More than 80 kilometres from the summit site in Kananaskis, Alta., the international press stationed in the Banff Centre’s designated media room started rewriting their stories. 

Nestled on Tunnel Mountain, the Banff Centre is surrounded by towering Sulphur Mountain (2,451 metres in elevation), Mount Rundle (2,949 metres), and Cascade Mountain (2,998 metres).  

Some delegations weren’t given a warning that Trump would be leaving—instead they read the news on social media like everyone else. Canada, as host, was told through official channels that the president would be taking his leave. 

Trump’s departure paved the way for a more normal summit experience; gone were the existential worries over whether a classic Trumpian outburst would derail the gathering. 
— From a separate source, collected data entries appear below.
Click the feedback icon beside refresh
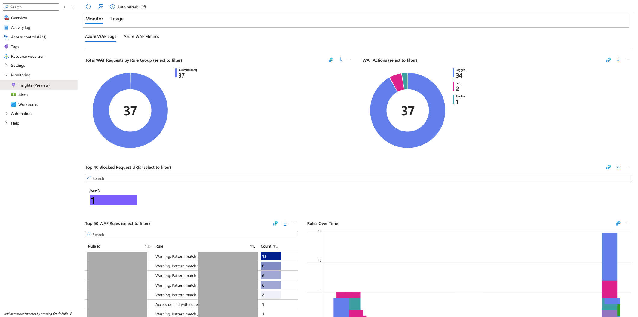Viewport: 638px width, 317px height. [x=100, y=7]
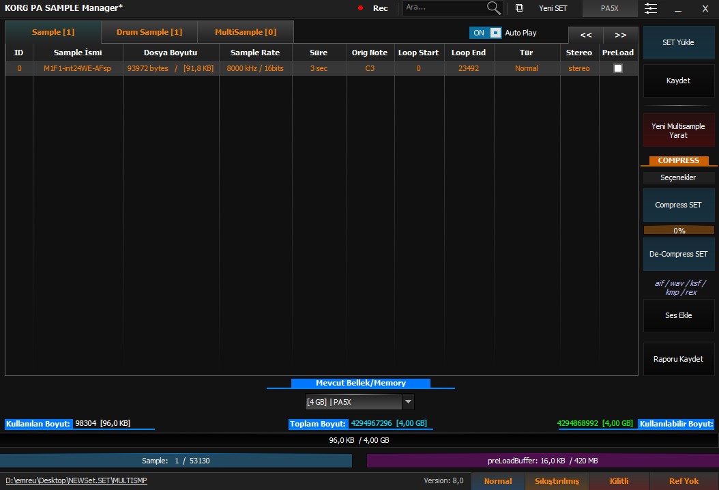Open the settings sliders icon
719x490 pixels.
[x=651, y=8]
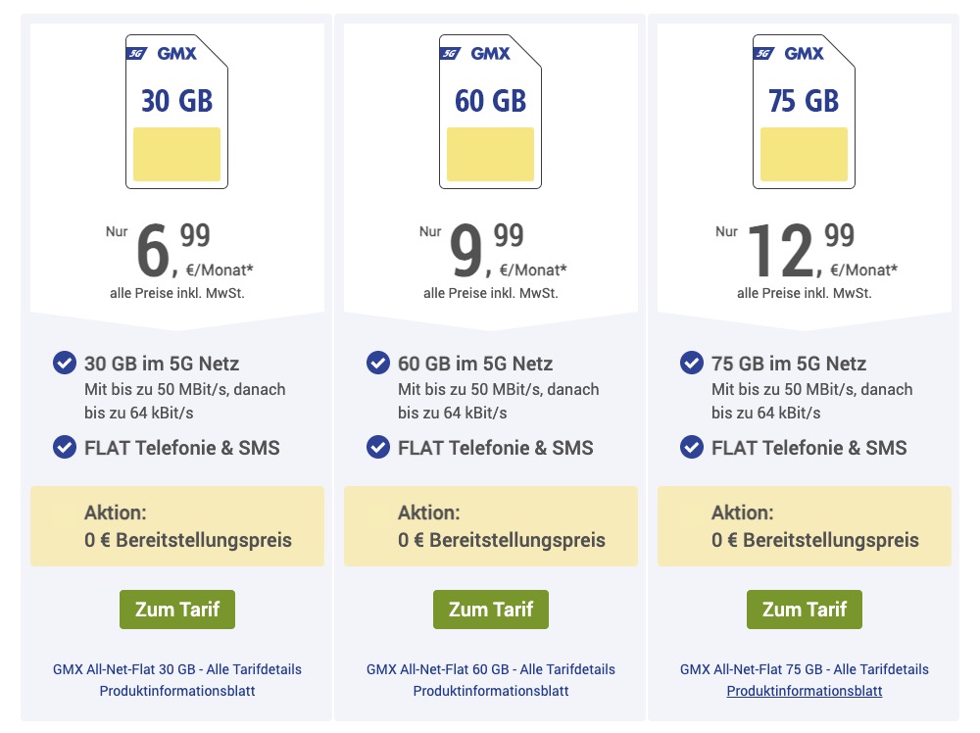This screenshot has height=733, width=980.
Task: Click "Zum Tarif" on the 60 GB plan
Action: coord(490,609)
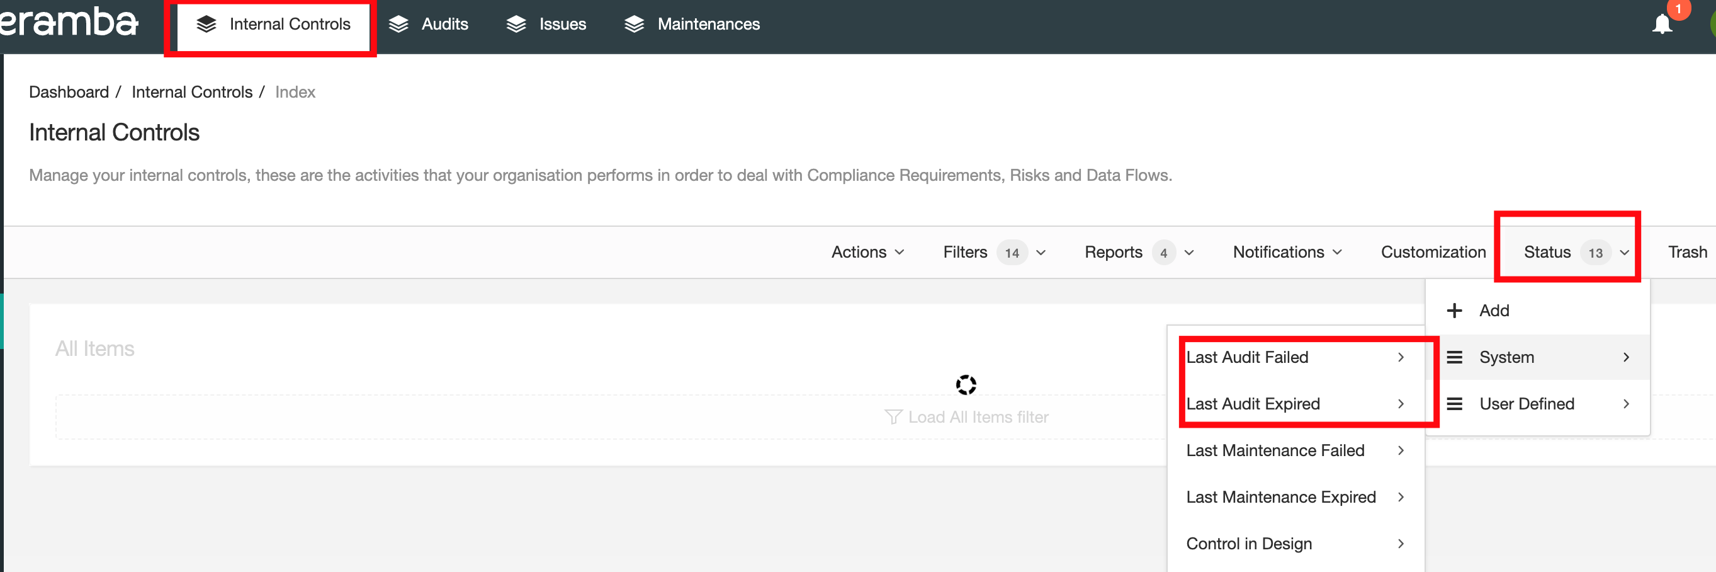Click the funnel icon for All Items filter
The image size is (1716, 572).
tap(893, 417)
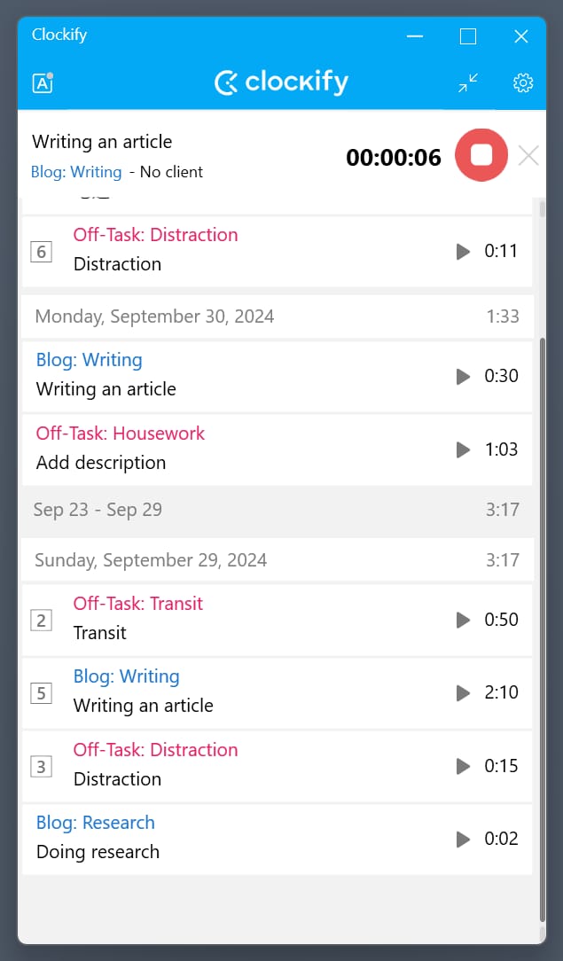The height and width of the screenshot is (961, 563).
Task: Open the auto tracker icon in the header
Action: [x=43, y=83]
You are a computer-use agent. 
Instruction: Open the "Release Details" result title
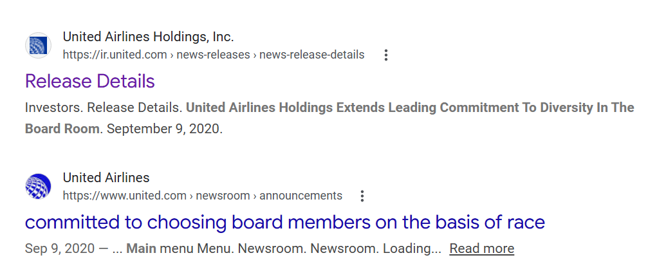(x=90, y=81)
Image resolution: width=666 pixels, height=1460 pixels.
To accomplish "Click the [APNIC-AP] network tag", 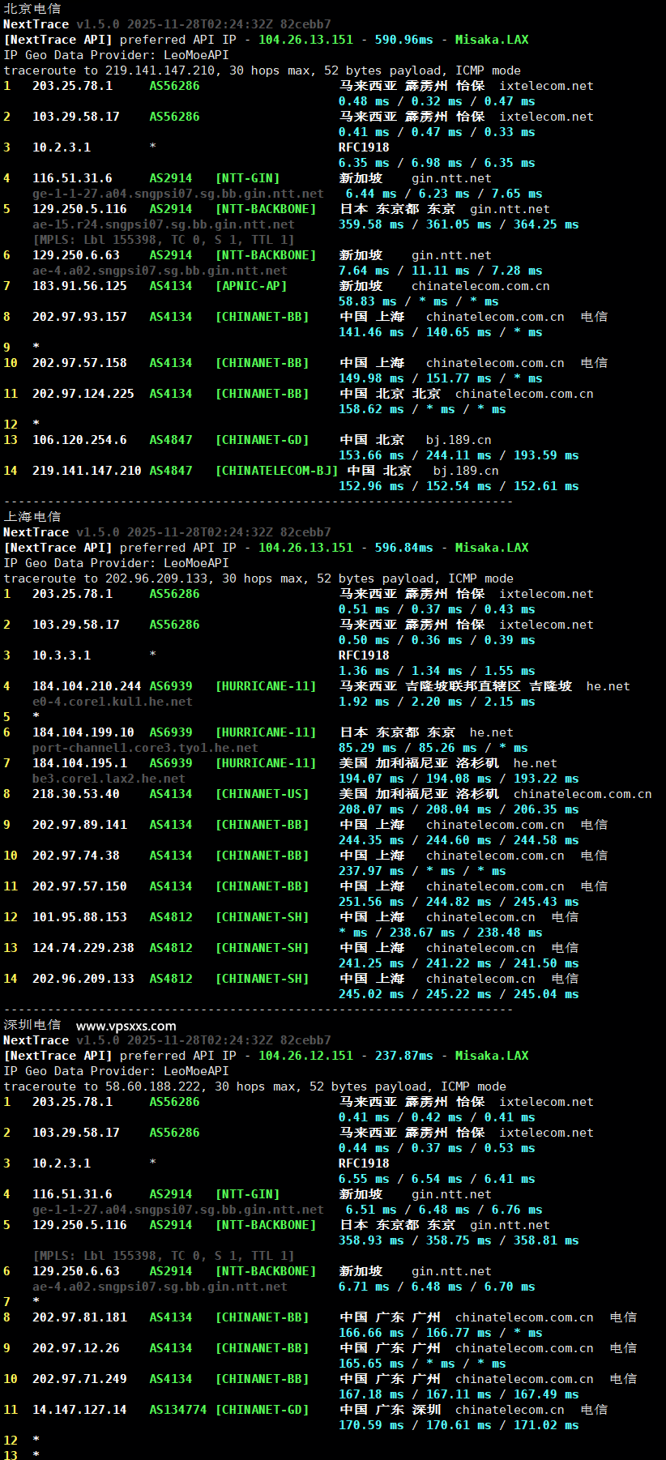I will [250, 286].
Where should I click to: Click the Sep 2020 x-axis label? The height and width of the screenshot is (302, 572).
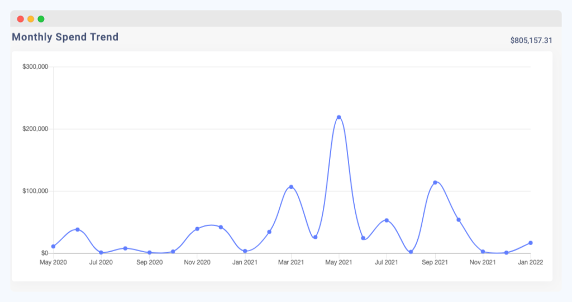click(x=149, y=262)
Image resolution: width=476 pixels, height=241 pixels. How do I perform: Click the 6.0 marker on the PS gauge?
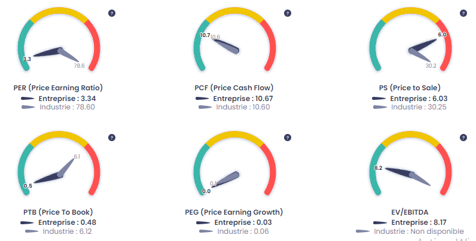(442, 35)

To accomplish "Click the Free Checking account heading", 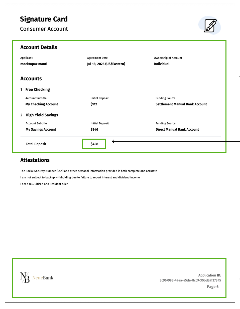I will 38,90.
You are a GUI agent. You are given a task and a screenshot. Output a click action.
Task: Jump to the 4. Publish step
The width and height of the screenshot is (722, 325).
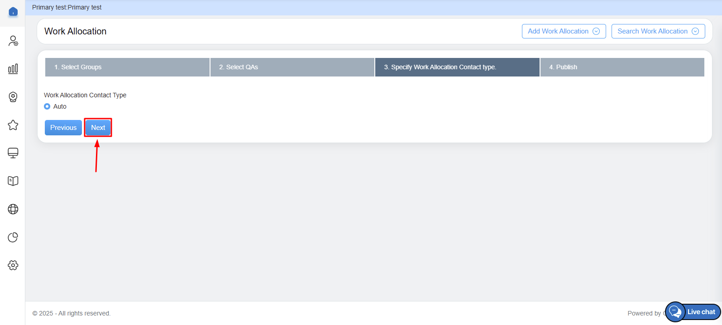[622, 67]
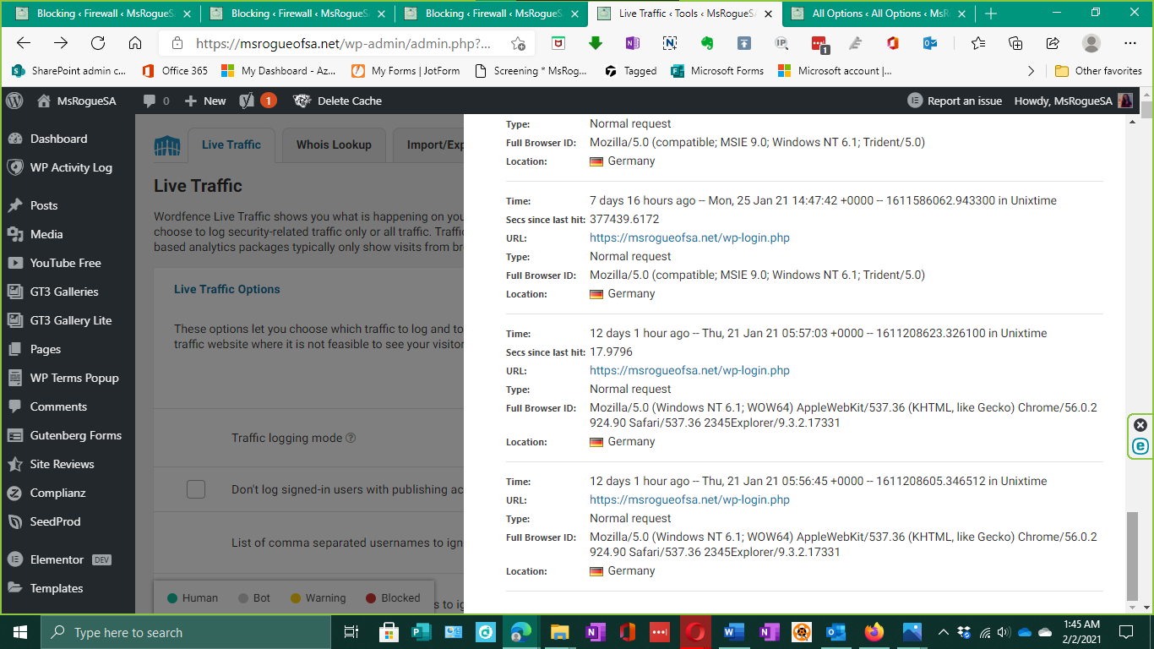Screen dimensions: 1154x649
Task: Click the Windows taskbar search box
Action: [186, 632]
But it was the shadow of Trump that upturned the closing of the summit. The National Post reported that an official from the Prime Minister’s Office provided a background briefing to reporters during which they had claimed that a proposed joint statement on Ukraine was “kiboshed” by the U.S. because it wanted the language to be “watered down.”

In the end, G7 leaders agreed to seven joint statements, but Ukraine wasn’t one of them.

At a closing press conference, Carney played down that there were any efforts by Trump to adjust the language on Ukraine.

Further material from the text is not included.